Your assignment:
For every record here, output an exact copy.

Records for this task:
□ □ □ □ □
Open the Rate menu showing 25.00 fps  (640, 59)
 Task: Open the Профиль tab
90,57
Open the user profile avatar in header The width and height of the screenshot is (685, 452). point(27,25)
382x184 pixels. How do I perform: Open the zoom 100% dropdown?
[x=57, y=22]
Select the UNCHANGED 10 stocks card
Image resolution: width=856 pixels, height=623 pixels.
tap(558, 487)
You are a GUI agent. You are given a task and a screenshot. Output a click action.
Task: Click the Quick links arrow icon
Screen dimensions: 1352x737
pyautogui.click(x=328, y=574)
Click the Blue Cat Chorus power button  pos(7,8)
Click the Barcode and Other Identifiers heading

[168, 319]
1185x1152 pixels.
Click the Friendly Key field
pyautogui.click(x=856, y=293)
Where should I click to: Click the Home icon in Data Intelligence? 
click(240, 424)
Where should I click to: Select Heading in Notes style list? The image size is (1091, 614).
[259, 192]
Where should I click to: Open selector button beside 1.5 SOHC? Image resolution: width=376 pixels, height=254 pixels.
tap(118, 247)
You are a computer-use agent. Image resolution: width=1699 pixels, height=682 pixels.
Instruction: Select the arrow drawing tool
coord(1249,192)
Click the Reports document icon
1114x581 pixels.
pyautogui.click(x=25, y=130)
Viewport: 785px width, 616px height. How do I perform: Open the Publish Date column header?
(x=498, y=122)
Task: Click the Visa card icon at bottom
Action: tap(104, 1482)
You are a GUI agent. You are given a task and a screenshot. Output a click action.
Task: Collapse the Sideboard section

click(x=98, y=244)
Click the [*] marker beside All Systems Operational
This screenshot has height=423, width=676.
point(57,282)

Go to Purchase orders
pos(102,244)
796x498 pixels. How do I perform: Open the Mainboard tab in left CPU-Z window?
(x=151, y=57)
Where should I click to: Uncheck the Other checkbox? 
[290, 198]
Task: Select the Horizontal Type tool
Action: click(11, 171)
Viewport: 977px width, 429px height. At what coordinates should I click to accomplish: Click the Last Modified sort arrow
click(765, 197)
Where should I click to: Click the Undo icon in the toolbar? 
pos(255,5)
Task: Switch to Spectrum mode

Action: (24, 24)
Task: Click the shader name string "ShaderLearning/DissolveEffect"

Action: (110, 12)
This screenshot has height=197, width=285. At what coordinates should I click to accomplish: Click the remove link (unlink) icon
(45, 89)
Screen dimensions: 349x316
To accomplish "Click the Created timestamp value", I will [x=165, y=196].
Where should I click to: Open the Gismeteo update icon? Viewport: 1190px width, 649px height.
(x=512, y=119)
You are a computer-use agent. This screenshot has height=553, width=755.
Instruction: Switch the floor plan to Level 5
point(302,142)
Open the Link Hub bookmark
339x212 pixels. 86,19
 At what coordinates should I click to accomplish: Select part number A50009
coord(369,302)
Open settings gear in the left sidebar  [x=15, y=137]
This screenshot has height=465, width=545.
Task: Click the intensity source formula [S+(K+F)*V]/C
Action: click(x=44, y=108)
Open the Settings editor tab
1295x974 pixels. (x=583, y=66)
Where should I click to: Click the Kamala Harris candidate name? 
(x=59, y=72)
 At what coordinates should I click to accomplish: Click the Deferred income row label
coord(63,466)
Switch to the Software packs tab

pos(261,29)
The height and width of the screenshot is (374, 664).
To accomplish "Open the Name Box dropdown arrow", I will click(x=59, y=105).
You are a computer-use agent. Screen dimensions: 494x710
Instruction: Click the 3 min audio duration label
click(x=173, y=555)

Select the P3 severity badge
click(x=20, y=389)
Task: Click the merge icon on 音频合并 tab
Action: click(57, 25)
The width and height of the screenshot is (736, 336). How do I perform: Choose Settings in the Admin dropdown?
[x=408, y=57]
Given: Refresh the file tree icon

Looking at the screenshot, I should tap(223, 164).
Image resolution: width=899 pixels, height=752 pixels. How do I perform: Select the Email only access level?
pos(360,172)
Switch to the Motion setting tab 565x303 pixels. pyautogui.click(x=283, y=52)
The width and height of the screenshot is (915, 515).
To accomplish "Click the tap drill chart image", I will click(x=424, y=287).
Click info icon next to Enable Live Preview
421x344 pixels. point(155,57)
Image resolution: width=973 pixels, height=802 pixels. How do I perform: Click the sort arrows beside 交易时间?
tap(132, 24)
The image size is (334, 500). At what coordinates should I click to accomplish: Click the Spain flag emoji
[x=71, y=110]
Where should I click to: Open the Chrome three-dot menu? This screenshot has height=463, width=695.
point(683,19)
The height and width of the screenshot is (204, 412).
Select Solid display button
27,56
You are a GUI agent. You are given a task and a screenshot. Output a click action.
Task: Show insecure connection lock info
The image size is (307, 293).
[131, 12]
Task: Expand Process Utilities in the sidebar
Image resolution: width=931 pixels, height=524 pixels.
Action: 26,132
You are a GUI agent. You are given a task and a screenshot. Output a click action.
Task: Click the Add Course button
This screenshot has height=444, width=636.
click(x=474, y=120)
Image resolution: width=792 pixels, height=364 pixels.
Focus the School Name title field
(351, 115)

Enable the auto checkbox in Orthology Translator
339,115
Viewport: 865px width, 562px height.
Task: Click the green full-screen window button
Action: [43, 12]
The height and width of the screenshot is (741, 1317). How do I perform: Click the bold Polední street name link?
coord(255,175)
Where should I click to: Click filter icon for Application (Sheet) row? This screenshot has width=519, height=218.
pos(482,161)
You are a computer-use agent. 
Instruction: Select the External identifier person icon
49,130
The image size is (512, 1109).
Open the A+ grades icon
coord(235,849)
□ □ □ □ □
Response:
Open the Rate menu showing 25.00 fps  (640, 59)
 Task: Open the Профиль tab
90,57
Open the user profile avatar in header The width and height of the screenshot is (685, 452). point(27,25)
382x184 pixels. How do I perform: Open the zoom 100% dropdown?
[x=57, y=22]
Select the UNCHANGED 10 stocks card
Image resolution: width=856 pixels, height=623 pixels.
tap(558, 487)
You are a GUI agent. You are given a task and a screenshot. Output a click action.
Task: Click the Quick links arrow icon
Screen dimensions: 1352x737
pyautogui.click(x=328, y=574)
Click the Blue Cat Chorus power button  pos(7,8)
Click the Barcode and Other Identifiers heading

[168, 319]
1185x1152 pixels.
Click the Friendly Key field
pyautogui.click(x=856, y=293)
Where should I click to: Click the Home icon in Data Intelligence? 
click(240, 424)
Where should I click to: Select Heading in Notes style list? The image size is (1091, 614).
[259, 192]
Where should I click to: Open selector button beside 1.5 SOHC? Image resolution: width=376 pixels, height=254 pixels.
tap(118, 247)
You are a computer-use agent. Image resolution: width=1699 pixels, height=682 pixels.
Instruction: Select the arrow drawing tool
coord(1249,192)
Click the Reports document icon
1114x581 pixels.
pyautogui.click(x=25, y=130)
Viewport: 785px width, 616px height. How do I perform: Open the Publish Date column header?
(x=498, y=122)
Task: Click the Visa card icon at bottom
Action: tap(104, 1482)
You are a GUI agent. You are given a task and a screenshot. Output a click action.
Task: Collapse the Sideboard section

click(x=98, y=244)
Click the [*] marker beside All Systems Operational
This screenshot has height=423, width=676.
point(57,282)

Go to Purchase orders
pos(102,244)
796x498 pixels. How do I perform: Open the Mainboard tab in left CPU-Z window?
(x=151, y=57)
Where should I click to: Uncheck the Other checkbox? 
[290, 198]
Task: Select the Horizontal Type tool
Action: click(11, 171)
Viewport: 977px width, 429px height. At what coordinates should I click to accomplish: Click the Last Modified sort arrow
click(765, 197)
Where should I click to: Click the Undo icon in the toolbar? 
pos(255,5)
Task: Switch to Spectrum mode

Action: (24, 24)
Task: Click the shader name string "ShaderLearning/DissolveEffect"

Action: (110, 12)
This screenshot has height=197, width=285. At what coordinates should I click to accomplish: Click the remove link (unlink) icon
(45, 89)
Screen dimensions: 349x316
To accomplish "Click the Created timestamp value", I will [x=165, y=196].
Where should I click to: Open the Gismeteo update icon? Viewport: 1190px width, 649px height.
(x=512, y=119)
You are a computer-use agent. This screenshot has height=553, width=755.
Instruction: Switch the floor plan to Level 5
point(302,142)
Open the Link Hub bookmark
339x212 pixels. 86,19
 At what coordinates should I click to accomplish: Select part number A50009
coord(369,302)
Open settings gear in the left sidebar  [x=15, y=137]
This screenshot has height=465, width=545.
Task: Click the intensity source formula [S+(K+F)*V]/C
Action: click(x=44, y=108)
Open the Settings editor tab
1295x974 pixels. (x=583, y=66)
Where should I click to: Click the Kamala Harris candidate name? 
(x=59, y=72)
 At what coordinates should I click to accomplish: Click the Deferred income row label
coord(63,466)
Switch to the Software packs tab

pos(261,29)
The height and width of the screenshot is (374, 664).
To accomplish "Open the Name Box dropdown arrow", I will click(x=59, y=105).
You are a computer-use agent. Screen dimensions: 494x710
Instruction: Click the 3 min audio duration label
click(x=173, y=555)

Select the P3 severity badge
click(x=20, y=389)
Task: Click the merge icon on 音频合并 tab
Action: click(57, 25)
The width and height of the screenshot is (736, 336). How do I perform: Choose Settings in the Admin dropdown?
[x=408, y=57]
Given: Refresh the file tree icon

Looking at the screenshot, I should tap(223, 164).
Image resolution: width=899 pixels, height=752 pixels. How do I perform: Select the Email only access level?
pos(360,172)
Switch to the Motion setting tab 565x303 pixels. pyautogui.click(x=283, y=52)
The width and height of the screenshot is (915, 515).
To accomplish "Click the tap drill chart image", I will click(x=424, y=287).
Click info icon next to Enable Live Preview
421x344 pixels. point(155,57)
Image resolution: width=973 pixels, height=802 pixels. How do I perform: Click the sort arrows beside 交易时间?
tap(132, 24)
The image size is (334, 500). At what coordinates should I click to accomplish: Click the Spain flag emoji
[x=71, y=110]
Where should I click to: Open the Chrome three-dot menu? This screenshot has height=463, width=695.
point(683,19)
The height and width of the screenshot is (204, 412).
Select Solid display button
27,56
You are a GUI agent. You are given a task and a screenshot. Output a click action.
Task: Show insecure connection lock info
The image size is (307, 293).
[131, 12]
Task: Expand Process Utilities in the sidebar
Image resolution: width=931 pixels, height=524 pixels.
Action: 26,132
You are a GUI agent. You are given a task and a screenshot. Output a click action.
Task: Click the Add Course button
This screenshot has height=444, width=636.
click(x=474, y=120)
Image resolution: width=792 pixels, height=364 pixels.
Focus the School Name title field
(351, 115)

Enable the auto checkbox in Orthology Translator
339,115
Viewport: 865px width, 562px height.
Task: Click the green full-screen window button
Action: [43, 12]
The height and width of the screenshot is (741, 1317). How do I perform: Click the bold Polední street name link?
coord(255,175)
Where should I click to: Click filter icon for Application (Sheet) row? This screenshot has width=519, height=218.
pos(482,161)
You are a computer-use agent. 
Instruction: Select the External identifier person icon
49,130
The image size is (512, 1109).
Open the A+ grades icon
coord(235,849)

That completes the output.